La investigación apunta a que 26 partidos podrían jugarse con niveles de calor que obligarían a tomar medidas especiales, como pausas para refrescarse e hidratarse. En 1994, la última vez que Estados Unidos acogió un Mundial, la estimación era menor: 21 encuentros en esas condiciones.
La clave no está solo en mirar el termómetro. No es lo mismo jugar a 30 grados en seco que hacerlo con humedad, sol directo y poco viento. Por eso el estudio utiliza un indicador que mide cómo siente realmente el cuerpo el calor. Es decir, no mide solo la temperatura, sino también cómo afecta realmente el calor al cuerpo humano.
Y ahí aparece el problema. FIFPRO, el sindicato internacional de futbolistas, recomienda introducir pausas de refrigeración cuando ese nivel de calor alcanza los 26 grados. A partir de 28, considera que jugar ya no es seguro y aconseja retrasar o aplazar el partido. Sin embargo, las normas actuales de la FIFA contemplan aplazamientos solo en niveles mucho más altos, por encima de los 32 grados.
El informe señala que cinco partidos del Mundial podrían disputarse en condiciones que FIFPRO considera inseguras. En 1994, la cifra esperada era de tres. Además, la probabilidad de alcanzar niveles todavía más extremos, aunque sigue siendo baja, casi se ha duplicado respecto a aquel Mundial.

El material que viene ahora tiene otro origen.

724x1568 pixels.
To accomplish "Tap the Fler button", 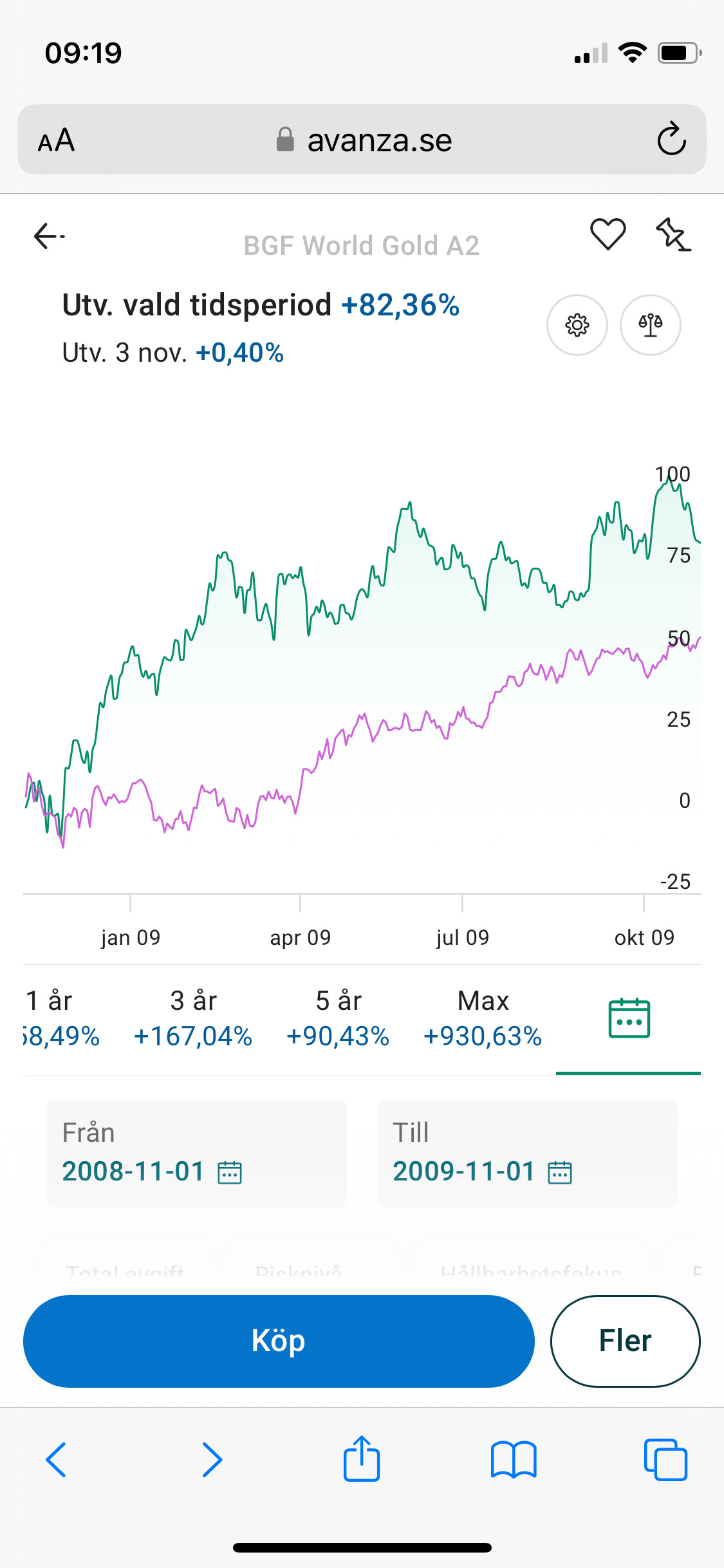I will [625, 1341].
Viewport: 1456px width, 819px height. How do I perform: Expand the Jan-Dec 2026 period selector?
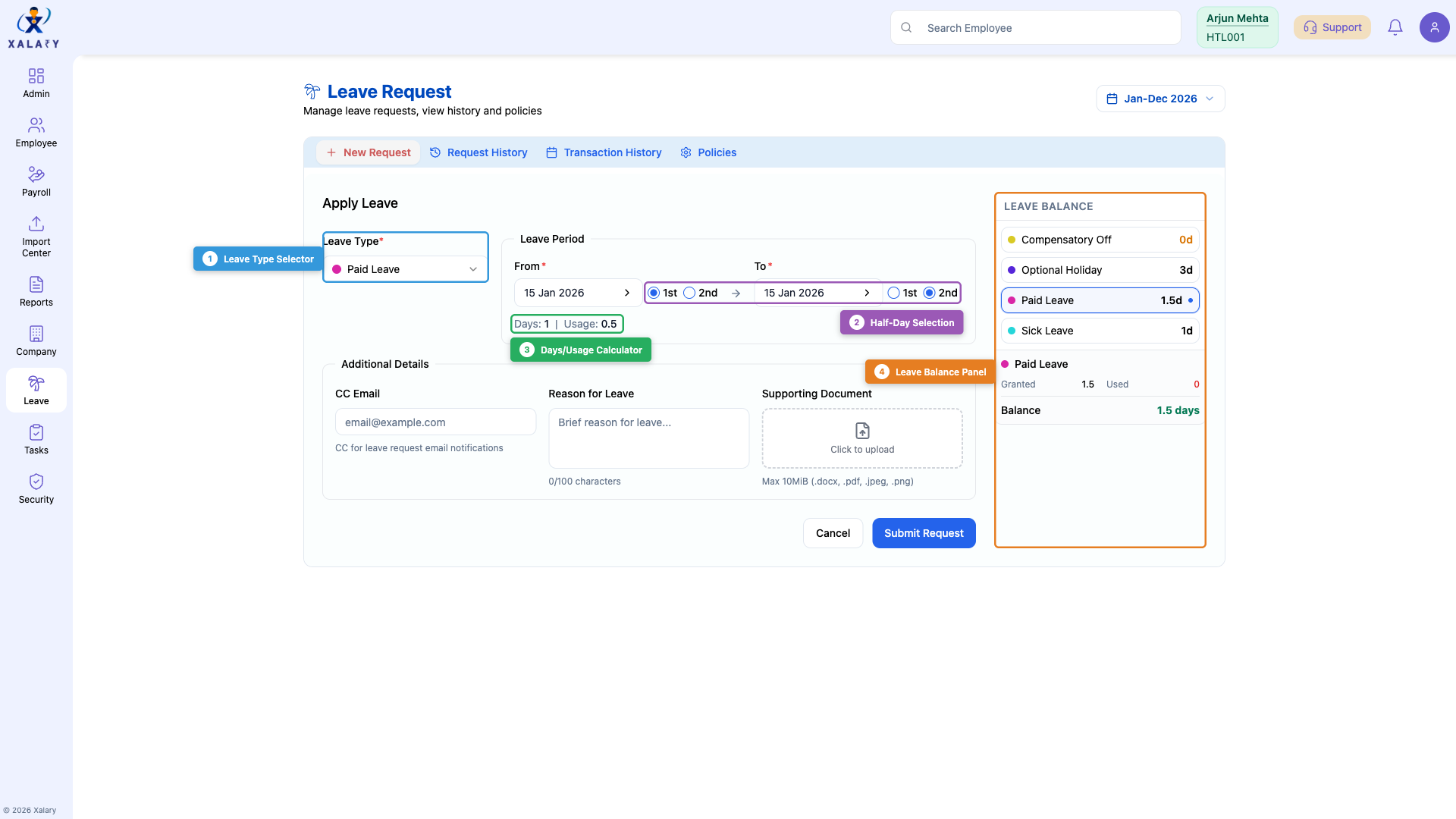1159,99
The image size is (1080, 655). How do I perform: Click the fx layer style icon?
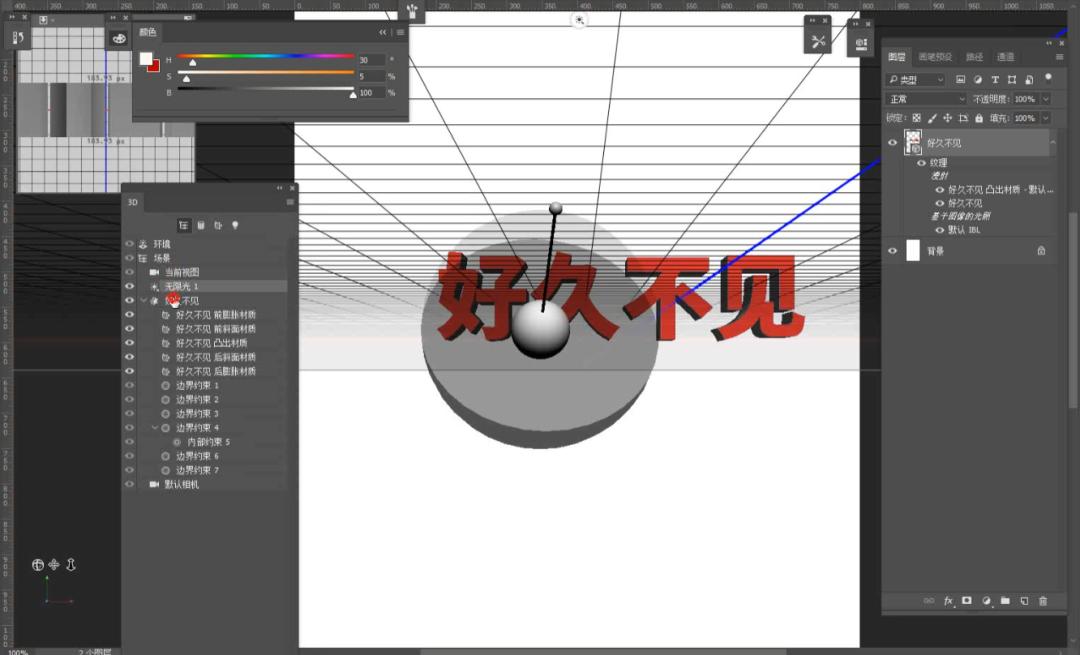point(948,601)
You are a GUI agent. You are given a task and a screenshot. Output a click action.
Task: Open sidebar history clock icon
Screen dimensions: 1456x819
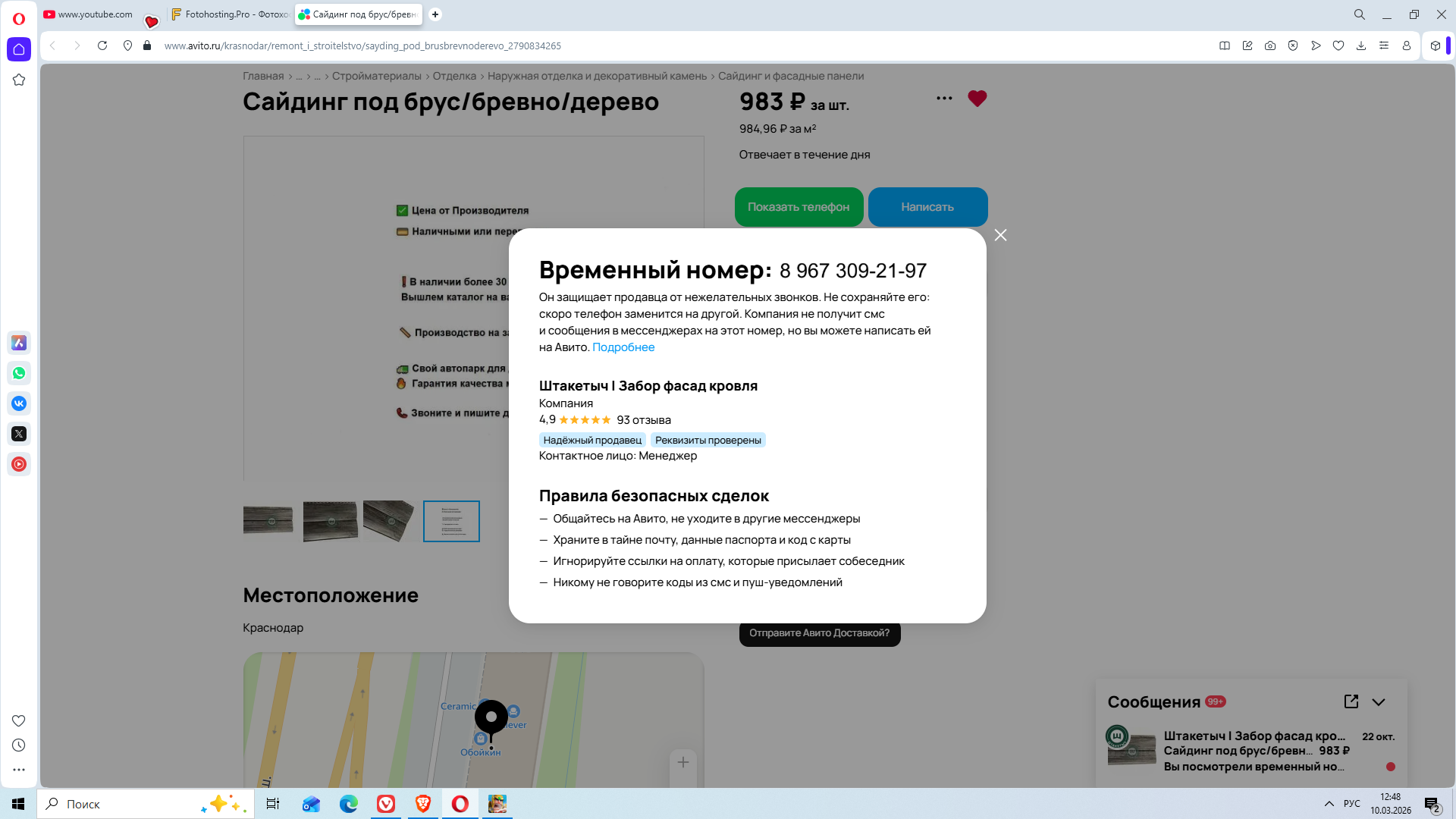[x=19, y=745]
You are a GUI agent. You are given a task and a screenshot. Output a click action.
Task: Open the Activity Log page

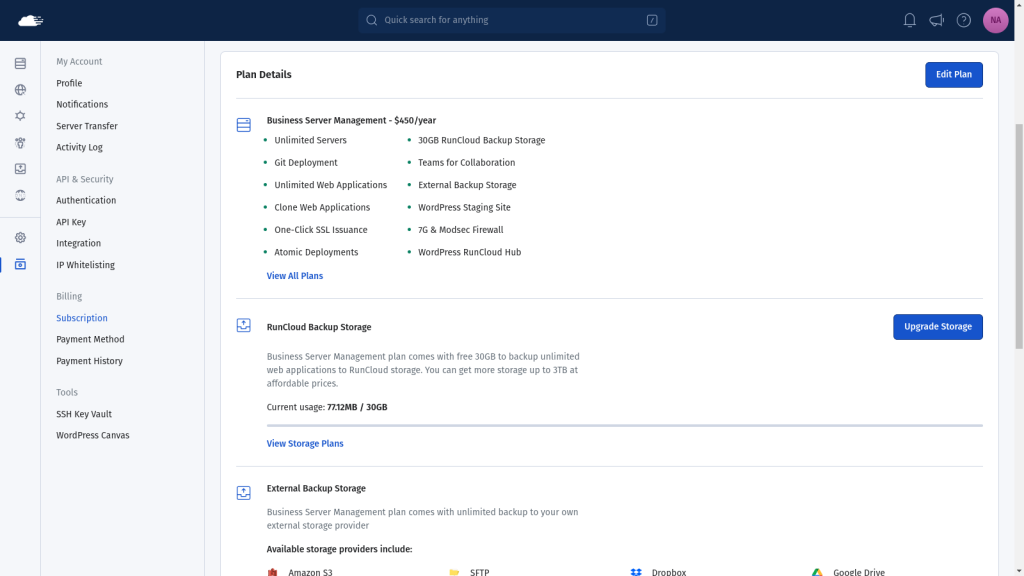point(79,147)
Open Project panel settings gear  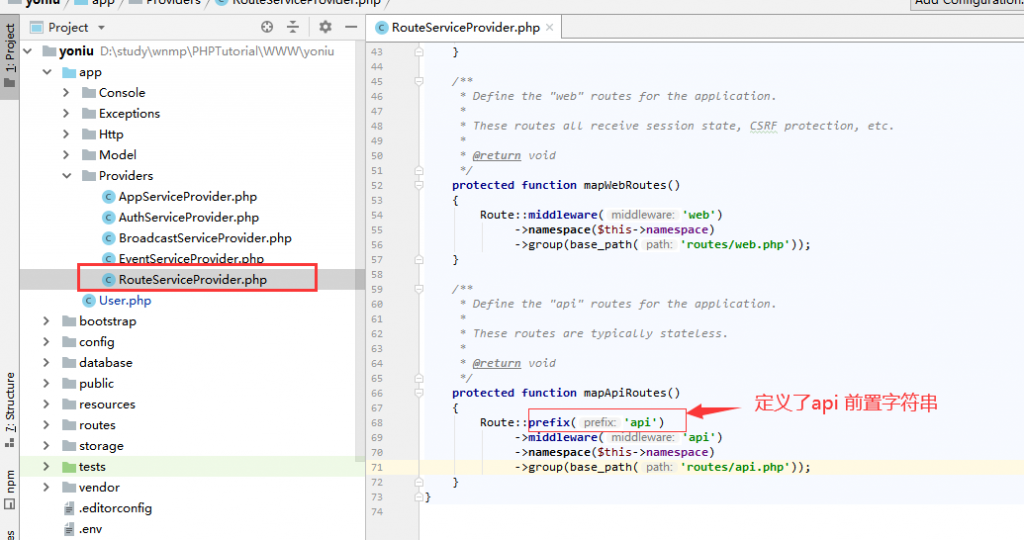(324, 27)
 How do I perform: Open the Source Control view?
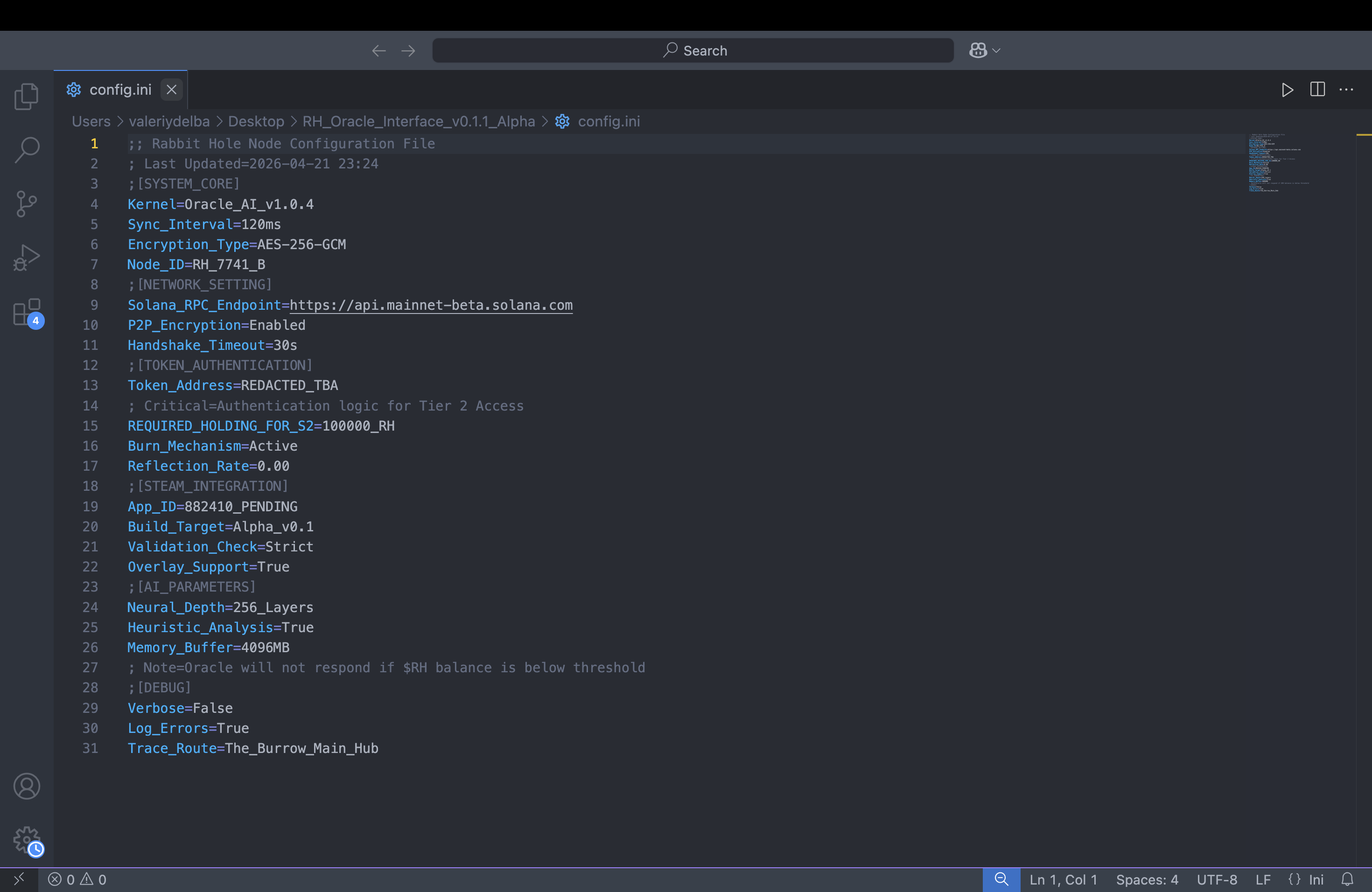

Las sedes más expuestas son Miami, Kansas City, Filadelfia, Nueva York/Nueva Jersey y, en menor medida, Monterrey y Boston. Algunas ciudades tendrán estadios con aire acondicionado, pero eso no elimina todos los riesgos. Dentro del estadio puede haber más protección, pero fuera estarán los aficionados, las fan zones, los desplazamientos, las colas, las celebraciones y todo lo que rodea a un Mundial.
Uno de los ejemplos que recoge el estudio es el partido entre Países Bajos y Túnez, previsto en Kansas City a las 18:00 hora local. A pesar de no jugarse a primera hora de la tarde, el encuentro tendría un 7% de posibilidades de superar el umbral de calor que FIFPRO considera motivo para aplazar.
La final, prevista en Nueva York/Nueva Jersey el 19 de julio, tampoco queda fuera del análisis. El estudio calcula un 12% de opciones de superar el umbral de los 26 grados de calor húmedo y un 2,7% de alcanzar el nivel que FIFPRO considera inseguro para jugar.
Por eso el fútbol tendrá que adaptarse cada vez más a este tipo de situaciones. Más pausas para hidratarse, horarios mejor pensados, zonas de sombra, sistemas de refrigeración y medidas de seguridad para jugadores y aficionados serán cada vez más necesarias. Porque el calor ya no es solo una incomodidad. En un Mundial de verano puede afectar al rendimiento, a la salud y hasta al desarrollo normal de los partidos.